Combinations of the various licenses are possible and the licenses are layered: the easy to understand symbols (commons deeds), the entire legal text (the legal code), and a digital layer (the digital code) which can be linked to the creative work (or database).

7. Ghana: Strike register from 1995 to 2004, by Edward Ampratwum (Mphil Development Studies) from Ghana
Edward Ampratwum delivered a lecture on the developments in Ghana regarding strikes during the twentieth century. The 2003 Industrial Relations Act makes it almost impossible to have a fully legal strike in Ghana, but still quit a number of strikes take place in this country.
Strike activity seems to follow political developments more closely than it does in other countries. Following the data collected by the Labour department Edward showed micro-data in an excel-sheet and a MS Word-table. The data gives information on the economic sector, the name of the establishment, the number of directly and indirectly involved workers, begin and end date, the number of workdays or working hours lost, the causes of the strike and some general remarks.

8. Strikes in Russia by Leonid Borodkin and Irina Shilnikova (Moscow State University)
The Russian project to collect data on strikes that took place in the period prior to WWI, was an effort to restore the history of the Russian working class. This history was politicized in the years since the Russian revolution by the Bolshevist party ideologists who regarded almost all the strikes as political strikes. In fact, these strikes were expressions of worker discontent with their labour circumstances. We must keep in mind that the years between 1890 and 1915 showed an exceptional economic growth rate of seven percent on average. In more than one hundred archives historians gathered data on strikes. This work resulted in many thousands index cards with information following the historical source as closely as possible. There is only one kind of information which is more interpretational. The researchers gave a judgment regarding the cause of any given strike. This information was entered in the field, while de field contains the factual things the strikers demanded.
This whole set on information has been transferred into an Access database, which will be made relational in the future by Irina. The professions mentioned in the database will be given a HISCO coding, although it has so far been difficult for a number of professions to apply Hisco because no adequate translation from Russian to English has been found.

9. Strikes as a living strategy by Sjaak van der Velden (IISH).
Sjaak connected the micro-data on a textile strike in 1914 in the Dutch town of Leiden to information from the population register.
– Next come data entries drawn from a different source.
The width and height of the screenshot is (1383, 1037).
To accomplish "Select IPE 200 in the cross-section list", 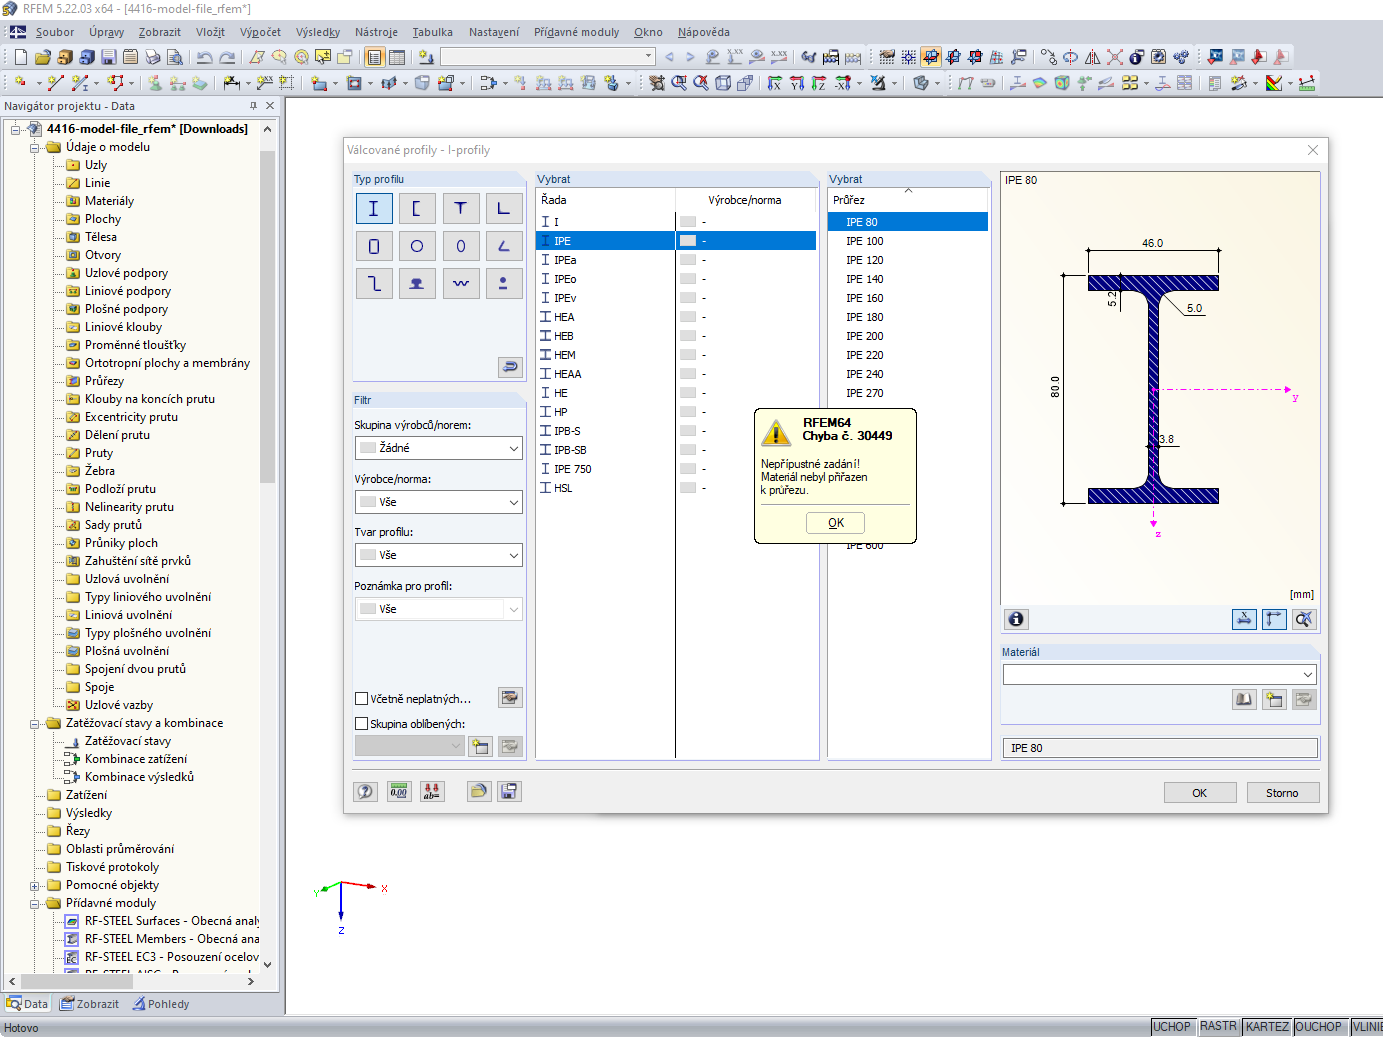I will pyautogui.click(x=864, y=336).
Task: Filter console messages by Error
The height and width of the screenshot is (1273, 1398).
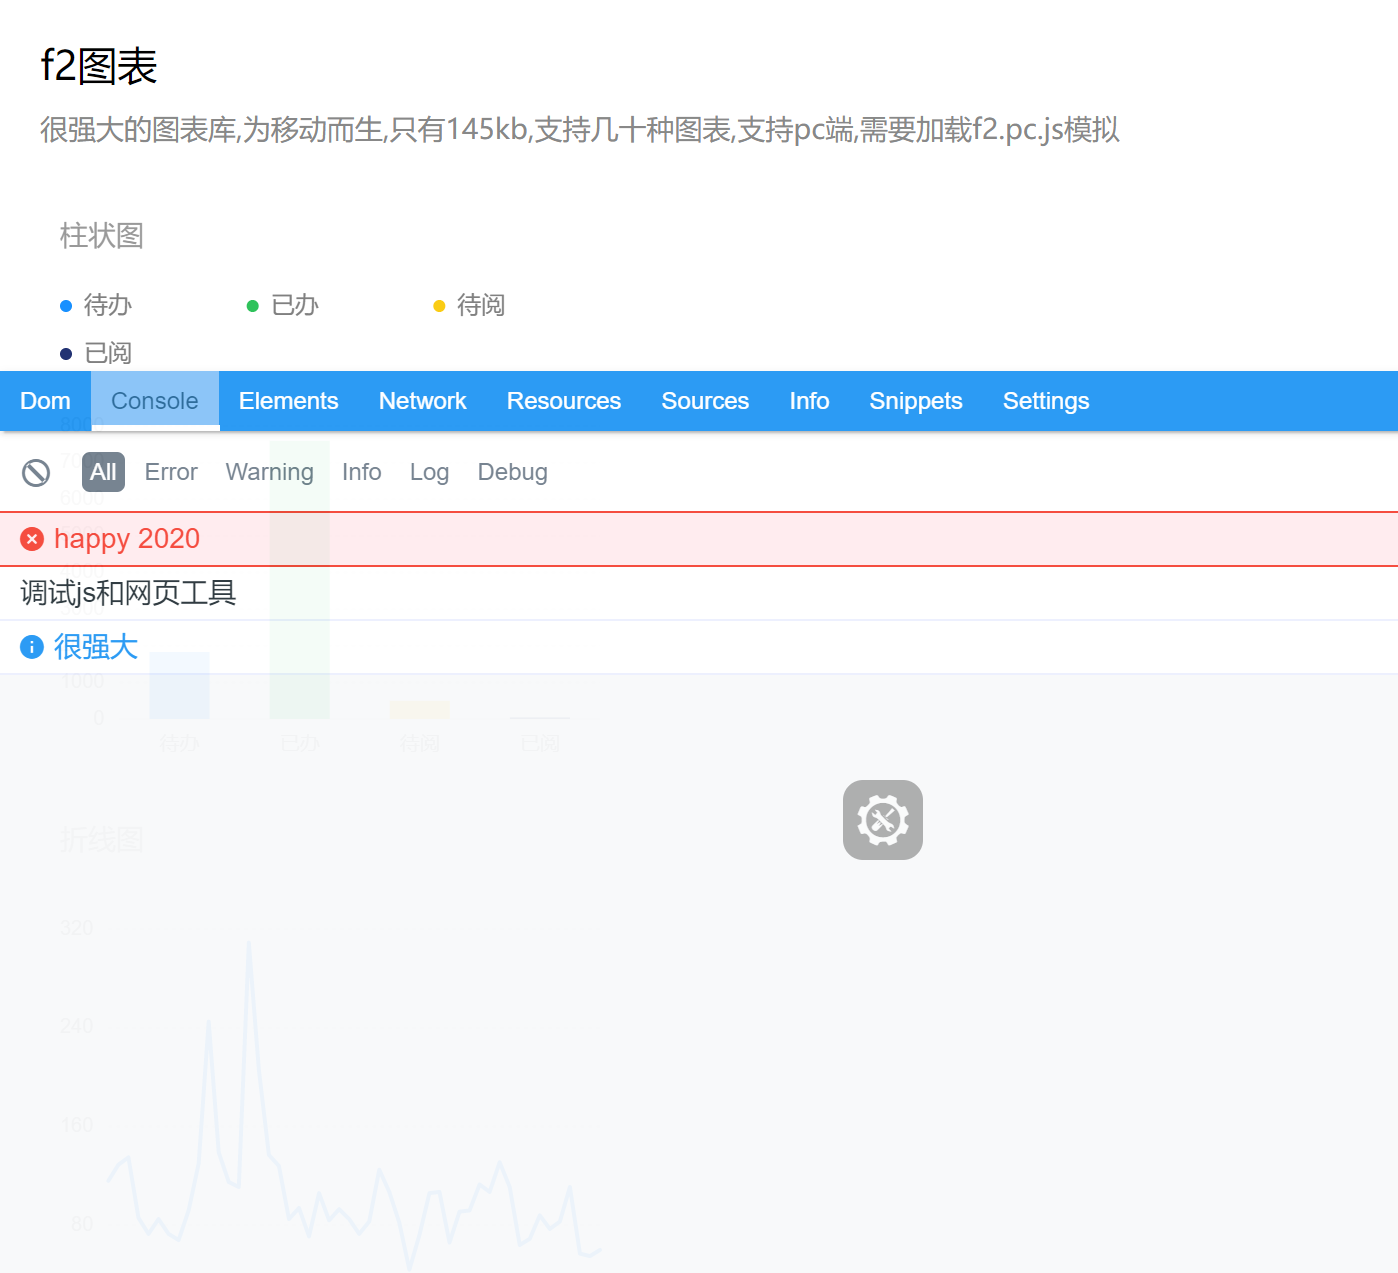Action: 170,471
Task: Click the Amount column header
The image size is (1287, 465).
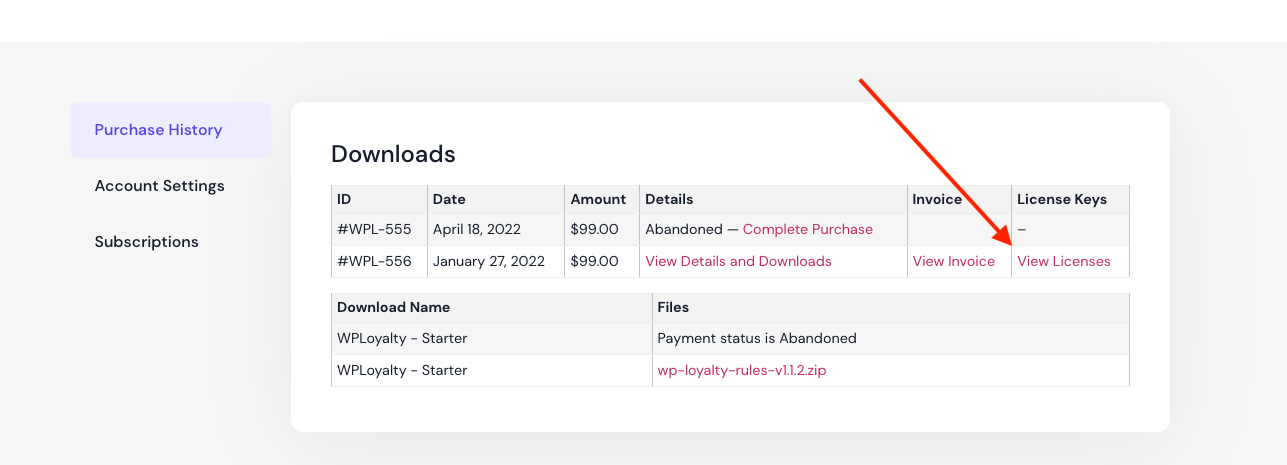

The company archive contains lists of striking workers and the population register affords information about the religion, relatives, addresses etc. of the workers who went on strike and who did not. Did workers abstain from joining their striking colleagues because of their religious beliefs or their household composition, are only of the questions that can be answered by this kind of information. So far the results are very meager, but of course the sample is very small.

10. Final remarks
The workshop was successful in the way that several ways of looking at micro-data were treated. Sjaak will contact the editors of the International Review of Social History about the possibilities of publishing a special issue of the magazine.

The collection of micro-data should be based on a general format. This format can be in the form of a relational database, an spreadsheet or a table in a text programme. No matter what format the individual researcher chooses, the file must be accompanied by a codebook and open information about the structure. The format must at all times be voluntary to people who want to store their information with the project. It is no use to try to impose the format.

The database developed by Sjaak van der Velden must be changed such that it gives more room to national peculiarities. Sjaak and Leonid/Irina will 'negotiate' about the way the database will be changed.

Finally Dave Lyddon was thanked for his many instructive remarks.